Records from a collection
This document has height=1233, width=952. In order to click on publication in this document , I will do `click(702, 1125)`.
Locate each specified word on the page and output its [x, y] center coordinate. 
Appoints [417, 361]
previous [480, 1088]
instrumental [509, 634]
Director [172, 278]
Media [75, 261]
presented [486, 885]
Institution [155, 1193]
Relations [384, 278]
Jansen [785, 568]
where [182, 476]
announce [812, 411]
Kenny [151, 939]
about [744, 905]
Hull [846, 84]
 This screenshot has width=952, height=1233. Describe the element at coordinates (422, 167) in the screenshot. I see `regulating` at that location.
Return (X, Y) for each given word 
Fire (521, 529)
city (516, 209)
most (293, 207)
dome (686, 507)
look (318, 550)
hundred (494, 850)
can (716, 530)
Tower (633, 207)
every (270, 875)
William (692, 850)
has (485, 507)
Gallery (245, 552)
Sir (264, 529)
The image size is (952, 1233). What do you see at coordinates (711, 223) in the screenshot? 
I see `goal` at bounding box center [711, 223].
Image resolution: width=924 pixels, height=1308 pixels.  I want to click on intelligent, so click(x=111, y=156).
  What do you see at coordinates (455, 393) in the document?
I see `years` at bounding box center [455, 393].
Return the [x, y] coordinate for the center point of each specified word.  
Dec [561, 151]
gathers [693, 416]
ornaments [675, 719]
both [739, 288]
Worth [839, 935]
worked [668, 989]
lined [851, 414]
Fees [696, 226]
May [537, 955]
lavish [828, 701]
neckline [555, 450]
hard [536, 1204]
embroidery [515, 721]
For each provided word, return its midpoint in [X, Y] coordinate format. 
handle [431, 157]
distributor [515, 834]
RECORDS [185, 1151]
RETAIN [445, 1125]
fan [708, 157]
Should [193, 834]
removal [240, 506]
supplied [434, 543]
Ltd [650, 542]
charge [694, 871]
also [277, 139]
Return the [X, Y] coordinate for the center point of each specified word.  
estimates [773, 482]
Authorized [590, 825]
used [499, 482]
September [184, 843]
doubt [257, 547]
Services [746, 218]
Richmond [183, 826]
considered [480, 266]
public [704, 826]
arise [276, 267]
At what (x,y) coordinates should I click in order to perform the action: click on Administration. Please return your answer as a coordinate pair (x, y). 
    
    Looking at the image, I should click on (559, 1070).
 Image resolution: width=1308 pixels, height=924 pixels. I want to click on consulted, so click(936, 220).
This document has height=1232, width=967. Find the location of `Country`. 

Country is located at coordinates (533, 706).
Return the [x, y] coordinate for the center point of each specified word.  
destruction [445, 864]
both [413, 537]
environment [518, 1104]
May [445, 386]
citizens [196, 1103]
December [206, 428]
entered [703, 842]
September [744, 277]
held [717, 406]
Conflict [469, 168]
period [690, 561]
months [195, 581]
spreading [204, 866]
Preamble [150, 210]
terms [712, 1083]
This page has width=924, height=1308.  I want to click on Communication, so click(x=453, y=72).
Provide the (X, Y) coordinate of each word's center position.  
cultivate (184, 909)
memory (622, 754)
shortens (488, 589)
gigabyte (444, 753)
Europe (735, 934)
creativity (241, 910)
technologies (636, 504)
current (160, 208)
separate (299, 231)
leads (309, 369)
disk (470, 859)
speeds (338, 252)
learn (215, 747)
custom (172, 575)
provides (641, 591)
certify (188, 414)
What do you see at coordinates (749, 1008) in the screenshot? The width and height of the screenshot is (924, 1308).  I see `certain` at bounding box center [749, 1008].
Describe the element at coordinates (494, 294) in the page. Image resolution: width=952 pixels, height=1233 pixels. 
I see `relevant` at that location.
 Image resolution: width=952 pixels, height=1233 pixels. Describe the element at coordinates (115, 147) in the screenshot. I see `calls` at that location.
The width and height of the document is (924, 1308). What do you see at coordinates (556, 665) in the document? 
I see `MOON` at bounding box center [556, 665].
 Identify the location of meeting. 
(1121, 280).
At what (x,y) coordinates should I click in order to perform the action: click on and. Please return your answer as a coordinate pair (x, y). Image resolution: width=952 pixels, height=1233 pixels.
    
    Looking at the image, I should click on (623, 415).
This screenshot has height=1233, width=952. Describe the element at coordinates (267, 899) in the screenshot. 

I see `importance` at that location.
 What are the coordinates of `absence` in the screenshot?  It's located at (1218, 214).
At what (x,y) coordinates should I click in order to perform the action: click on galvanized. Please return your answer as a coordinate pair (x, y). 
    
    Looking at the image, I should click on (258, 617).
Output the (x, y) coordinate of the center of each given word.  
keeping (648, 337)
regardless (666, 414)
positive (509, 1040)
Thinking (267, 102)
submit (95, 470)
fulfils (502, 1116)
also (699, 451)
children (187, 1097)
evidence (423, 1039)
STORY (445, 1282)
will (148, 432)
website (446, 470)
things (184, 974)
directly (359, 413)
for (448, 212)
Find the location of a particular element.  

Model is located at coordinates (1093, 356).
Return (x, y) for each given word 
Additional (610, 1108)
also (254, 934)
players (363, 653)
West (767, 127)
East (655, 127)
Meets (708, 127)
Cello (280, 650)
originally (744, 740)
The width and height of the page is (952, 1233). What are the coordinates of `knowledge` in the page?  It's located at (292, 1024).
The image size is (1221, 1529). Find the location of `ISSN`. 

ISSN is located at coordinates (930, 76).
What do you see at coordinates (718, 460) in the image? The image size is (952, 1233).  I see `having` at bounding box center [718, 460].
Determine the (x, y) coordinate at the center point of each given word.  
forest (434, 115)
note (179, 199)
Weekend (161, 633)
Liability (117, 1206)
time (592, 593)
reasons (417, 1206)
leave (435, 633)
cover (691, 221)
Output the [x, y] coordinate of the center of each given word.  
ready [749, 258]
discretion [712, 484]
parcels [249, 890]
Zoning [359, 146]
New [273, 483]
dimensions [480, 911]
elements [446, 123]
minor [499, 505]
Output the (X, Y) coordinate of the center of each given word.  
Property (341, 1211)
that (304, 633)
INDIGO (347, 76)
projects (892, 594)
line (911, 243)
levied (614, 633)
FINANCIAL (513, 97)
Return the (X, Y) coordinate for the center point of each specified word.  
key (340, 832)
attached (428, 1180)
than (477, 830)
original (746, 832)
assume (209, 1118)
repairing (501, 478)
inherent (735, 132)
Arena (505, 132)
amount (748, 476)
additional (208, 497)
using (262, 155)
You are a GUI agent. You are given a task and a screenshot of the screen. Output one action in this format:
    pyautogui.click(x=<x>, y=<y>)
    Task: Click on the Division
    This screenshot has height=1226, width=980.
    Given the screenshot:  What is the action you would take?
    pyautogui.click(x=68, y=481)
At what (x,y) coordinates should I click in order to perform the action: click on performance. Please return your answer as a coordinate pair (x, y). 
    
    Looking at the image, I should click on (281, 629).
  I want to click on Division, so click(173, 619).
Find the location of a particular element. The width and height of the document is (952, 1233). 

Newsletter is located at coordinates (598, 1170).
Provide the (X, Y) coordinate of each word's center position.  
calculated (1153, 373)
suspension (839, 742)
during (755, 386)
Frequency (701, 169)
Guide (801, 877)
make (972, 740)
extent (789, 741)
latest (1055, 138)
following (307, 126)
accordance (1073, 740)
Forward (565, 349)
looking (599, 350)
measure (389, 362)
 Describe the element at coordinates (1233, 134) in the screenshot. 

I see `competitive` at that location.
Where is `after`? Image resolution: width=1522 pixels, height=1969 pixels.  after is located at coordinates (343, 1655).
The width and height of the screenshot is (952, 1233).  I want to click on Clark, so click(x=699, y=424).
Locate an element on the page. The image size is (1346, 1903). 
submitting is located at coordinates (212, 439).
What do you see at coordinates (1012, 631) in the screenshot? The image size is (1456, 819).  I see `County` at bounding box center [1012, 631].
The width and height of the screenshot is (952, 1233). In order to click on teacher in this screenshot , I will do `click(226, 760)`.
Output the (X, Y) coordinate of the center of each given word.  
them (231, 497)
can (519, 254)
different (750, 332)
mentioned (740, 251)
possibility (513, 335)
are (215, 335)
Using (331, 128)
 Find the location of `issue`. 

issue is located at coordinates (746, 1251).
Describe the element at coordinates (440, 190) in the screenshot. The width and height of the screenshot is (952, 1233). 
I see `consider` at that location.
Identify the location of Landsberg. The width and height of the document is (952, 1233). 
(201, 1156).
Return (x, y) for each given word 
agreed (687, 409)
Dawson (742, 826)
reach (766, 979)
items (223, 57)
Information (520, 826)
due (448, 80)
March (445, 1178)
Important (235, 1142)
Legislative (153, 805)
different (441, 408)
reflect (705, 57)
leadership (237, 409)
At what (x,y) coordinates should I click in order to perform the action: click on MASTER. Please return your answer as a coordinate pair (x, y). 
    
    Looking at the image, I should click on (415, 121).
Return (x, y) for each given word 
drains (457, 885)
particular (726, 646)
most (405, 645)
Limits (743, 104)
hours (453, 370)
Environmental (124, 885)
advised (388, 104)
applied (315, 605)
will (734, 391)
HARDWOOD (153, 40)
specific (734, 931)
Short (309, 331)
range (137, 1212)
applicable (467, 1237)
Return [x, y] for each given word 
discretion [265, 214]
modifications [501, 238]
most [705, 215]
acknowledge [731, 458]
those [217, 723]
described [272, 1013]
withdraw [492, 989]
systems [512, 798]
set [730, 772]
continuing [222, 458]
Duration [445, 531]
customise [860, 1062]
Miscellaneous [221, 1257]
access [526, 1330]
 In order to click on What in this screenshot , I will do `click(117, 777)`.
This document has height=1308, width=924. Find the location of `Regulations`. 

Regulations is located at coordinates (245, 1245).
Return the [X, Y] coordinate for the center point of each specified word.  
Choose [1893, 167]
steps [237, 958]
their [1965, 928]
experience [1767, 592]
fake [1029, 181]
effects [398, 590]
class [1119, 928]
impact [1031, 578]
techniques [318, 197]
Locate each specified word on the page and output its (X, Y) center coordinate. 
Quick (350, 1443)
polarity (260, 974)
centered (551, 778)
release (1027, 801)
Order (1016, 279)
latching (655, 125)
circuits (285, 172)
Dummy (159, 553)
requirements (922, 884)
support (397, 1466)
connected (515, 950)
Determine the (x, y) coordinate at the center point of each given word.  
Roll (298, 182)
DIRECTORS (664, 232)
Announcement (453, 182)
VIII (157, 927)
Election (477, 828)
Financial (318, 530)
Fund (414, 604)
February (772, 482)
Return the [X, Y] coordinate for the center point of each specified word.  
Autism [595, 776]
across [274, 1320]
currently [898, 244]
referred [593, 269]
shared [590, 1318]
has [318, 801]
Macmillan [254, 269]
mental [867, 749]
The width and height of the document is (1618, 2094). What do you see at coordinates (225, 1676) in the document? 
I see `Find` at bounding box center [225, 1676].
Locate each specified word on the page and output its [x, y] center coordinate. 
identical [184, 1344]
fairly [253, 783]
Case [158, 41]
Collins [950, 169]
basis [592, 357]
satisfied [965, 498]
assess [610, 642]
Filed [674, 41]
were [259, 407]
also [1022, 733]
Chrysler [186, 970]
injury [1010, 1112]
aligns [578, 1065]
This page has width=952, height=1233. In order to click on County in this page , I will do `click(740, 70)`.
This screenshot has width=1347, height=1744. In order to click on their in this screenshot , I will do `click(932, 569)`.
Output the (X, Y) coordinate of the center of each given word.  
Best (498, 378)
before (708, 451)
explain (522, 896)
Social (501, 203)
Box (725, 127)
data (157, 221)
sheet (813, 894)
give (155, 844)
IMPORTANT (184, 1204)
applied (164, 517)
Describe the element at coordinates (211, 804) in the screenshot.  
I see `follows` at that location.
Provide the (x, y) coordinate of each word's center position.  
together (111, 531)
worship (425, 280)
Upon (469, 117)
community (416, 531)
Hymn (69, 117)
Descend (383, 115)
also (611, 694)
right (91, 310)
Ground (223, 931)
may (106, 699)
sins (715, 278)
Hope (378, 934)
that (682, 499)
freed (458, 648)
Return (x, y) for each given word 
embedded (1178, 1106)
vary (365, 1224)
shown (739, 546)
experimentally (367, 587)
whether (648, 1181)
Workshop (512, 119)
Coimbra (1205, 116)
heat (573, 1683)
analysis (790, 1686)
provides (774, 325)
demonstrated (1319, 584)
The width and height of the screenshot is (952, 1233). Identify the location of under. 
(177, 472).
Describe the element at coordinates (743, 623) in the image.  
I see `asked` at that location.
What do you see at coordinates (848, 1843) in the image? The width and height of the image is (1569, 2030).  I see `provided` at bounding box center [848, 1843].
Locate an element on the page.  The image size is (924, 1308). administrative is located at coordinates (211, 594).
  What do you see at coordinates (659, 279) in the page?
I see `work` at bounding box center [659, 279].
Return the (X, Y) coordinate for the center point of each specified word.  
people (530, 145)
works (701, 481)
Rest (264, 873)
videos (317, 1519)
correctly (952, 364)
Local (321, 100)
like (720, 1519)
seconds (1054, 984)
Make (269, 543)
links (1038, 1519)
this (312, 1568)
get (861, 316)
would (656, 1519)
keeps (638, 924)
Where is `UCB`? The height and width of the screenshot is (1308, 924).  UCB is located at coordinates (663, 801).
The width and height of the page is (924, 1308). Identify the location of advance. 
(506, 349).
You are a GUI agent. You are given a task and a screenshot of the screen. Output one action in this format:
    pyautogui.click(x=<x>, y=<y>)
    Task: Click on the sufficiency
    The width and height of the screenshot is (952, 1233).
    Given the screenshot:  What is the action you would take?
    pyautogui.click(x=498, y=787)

→ **What is required**
Reproduce the lines of the records above verbatim, starting at the line that contains "before (708, 451)" and ending at the line that contains "analysis (790, 1686)".

→ **Task output**
before (708, 451)
explain (522, 896)
Social (501, 203)
Box (725, 127)
data (157, 221)
sheet (813, 894)
give (155, 844)
IMPORTANT (184, 1204)
applied (164, 517)
Describe the element at coordinates (211, 804) in the screenshot.  
I see `follows` at that location.
Provide the (x, y) coordinate of each word's center position.  
together (111, 531)
worship (425, 280)
Upon (469, 117)
community (416, 531)
Hymn (69, 117)
Descend (383, 115)
also (611, 694)
right (91, 310)
Ground (223, 931)
may (106, 699)
sins (715, 278)
Hope (378, 934)
that (682, 499)
freed (458, 648)
Return (x, y) for each given word 
embedded (1178, 1106)
vary (365, 1224)
shown (739, 546)
experimentally (367, 587)
whether (648, 1181)
Workshop (512, 119)
Coimbra (1205, 116)
heat (573, 1683)
analysis (790, 1686)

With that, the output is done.